First, though, let's look at a unique cousin of the cloud. Fog is a form of stratus cloud. Although all fog can creep along on little cat feet, many types of fog exist.
The basic mechanism that causes fog is simply anything that can bring the relative humidity up to 100 percent. Usually, when the air cools to the dew point, fog will roll in. That cooling may occur during a clear, calm night. The accumulated heat of the day will radiate from the earth, and the temperature near the ground cools. It could cool all the way down to the dew point. That type of fog is called radiation fog because it is brought about by radiational cooling—by cooling caused by the radiating of heat from the ground. This type of fog frequently forms in valleys, because there the wind has the best chance of being light. If the wind is gusty, that type of fog will not form because the atmosphere remains mixed, and will not likely cool as easily to the dew point.
"When clouds appear like rocks and towers,
The earth's refreshed by frequent showers.
When mountains and cliffs in the clouds appear,
Some sudden and violent showers are near."

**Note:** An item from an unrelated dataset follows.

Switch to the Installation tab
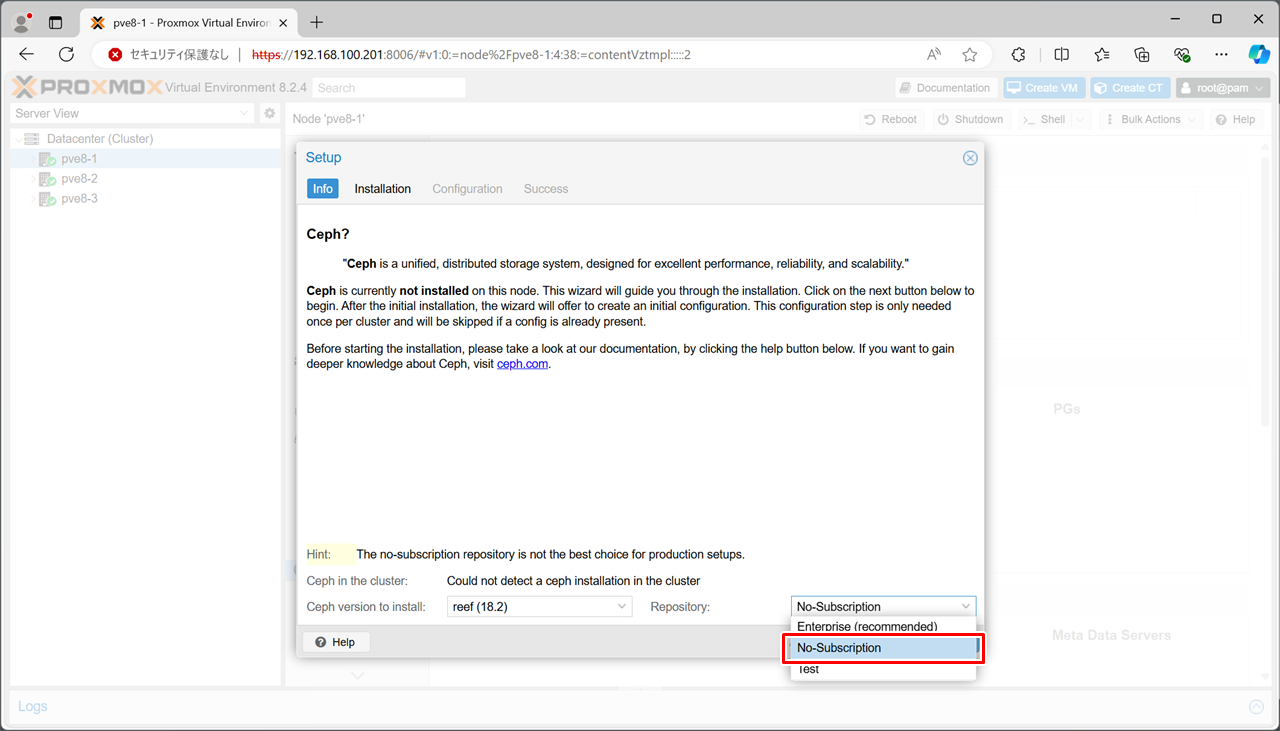 pyautogui.click(x=382, y=189)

Another type of fog occurs when warm air is brought over a colder surface. The warm air will be cooled on contact with the colder surface, and as its temperature lowers to the dew point, fog will develop. This fog often appears during a winter thaw when warm air streams over a frozen or snow-covered surface. Fog is often said to be a great snow-eater. But it doesn't come along and chomp away at the snow. The warm air, which contributes to the fog, melts the snow away.

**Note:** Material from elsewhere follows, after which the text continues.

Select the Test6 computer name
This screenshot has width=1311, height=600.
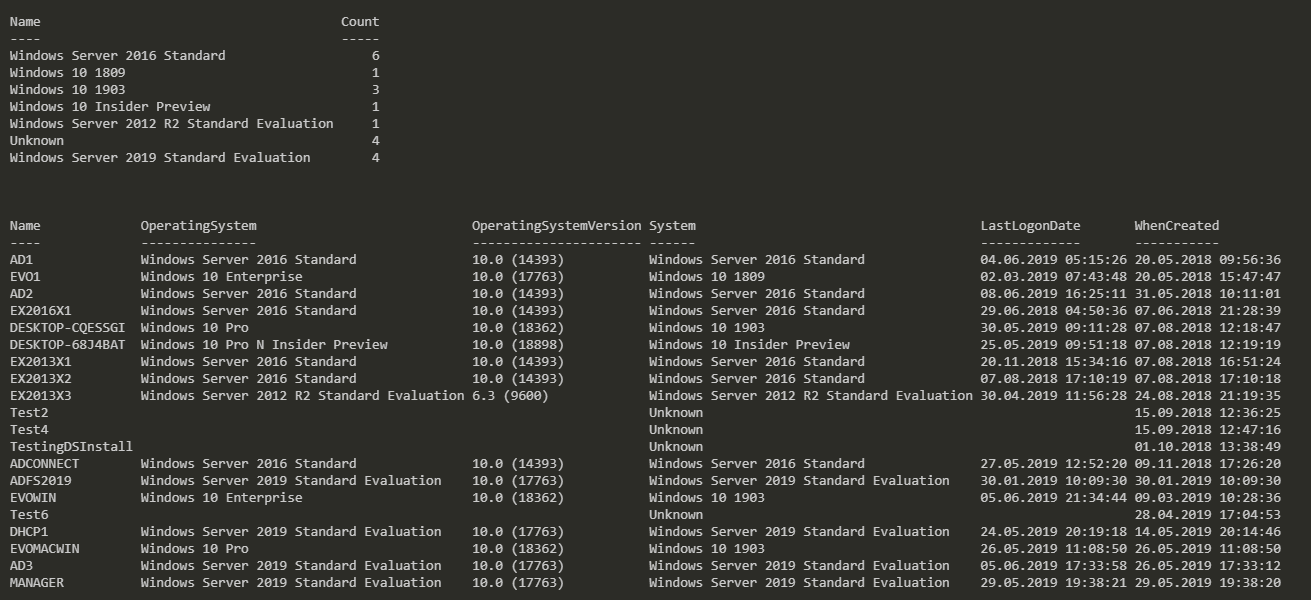(x=29, y=515)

Fog that develops over the ocean and in coastal areas often forms in a similar way. Warm air streams over a colder ocean surface. As soon as the air is cooled to its dew point, fog will shroud the ocean surface and adjacent shores. If the air is tropical with plenty of water vapor and a high dew point, it will not take much to cool it to its dew point. (Of course, if the water is cold, that also helps.) Early summer is a favorite time for coastal fog. This entire fog category is called advection fog because warm air is advected, or brought to, colder regions.
So far, we have looked at clouds that can be found at specific levels of the atmosphere. There are others that can be found extending through all elevations. These are the ones associated with strong upward atmospheric currents. These updrafts spread the moisture through a large column of the atmosphere, and the clouds appear to have a puffy, even tower-like structure. Convection plays a big role in delivering these updrafts. In fact, these clouds are often called convective clouds. The rain that falls from them is frequently referred to as convective precipitation. Just like a boiling pot of water, the atmosphere can cook on a hot summer's day, causing these convective clouds to appear. The precipitation is often heavy, but not necessarily long-lasting. As they say, "The sharper the rain, the shorter the shower."

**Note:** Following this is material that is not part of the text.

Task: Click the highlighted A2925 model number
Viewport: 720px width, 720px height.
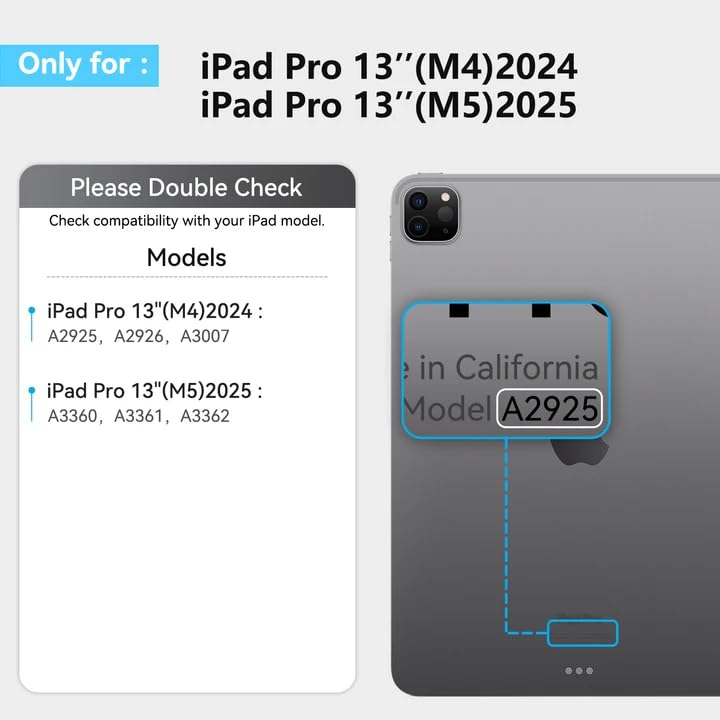Action: [550, 408]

The basic cumulus clouds fall into this category. Sometimes these puffy clouds are limited in vertical development. They look innocent enough and take on different shapes. These are fair-weather clouds. Just the normal heating of the day is enough to set the stage for these clouds to pop up overhead. But on other occasions, the upward motions are large, and the cumulus clouds develop towers, which can cluster and grow into a full-blown thunderstorm within an hour. Those towering cumulus clouds that deliver rain, lightning, and thunder are called cumulonimbus. They can extend from just a few thousand feet above the ground to levels of 50,000 feet or higher. The bigger they grow, the more violent the weather becomes. Hail will often fall from these clouds. Even tornadoes are possible when cumulonimbus clouds appear.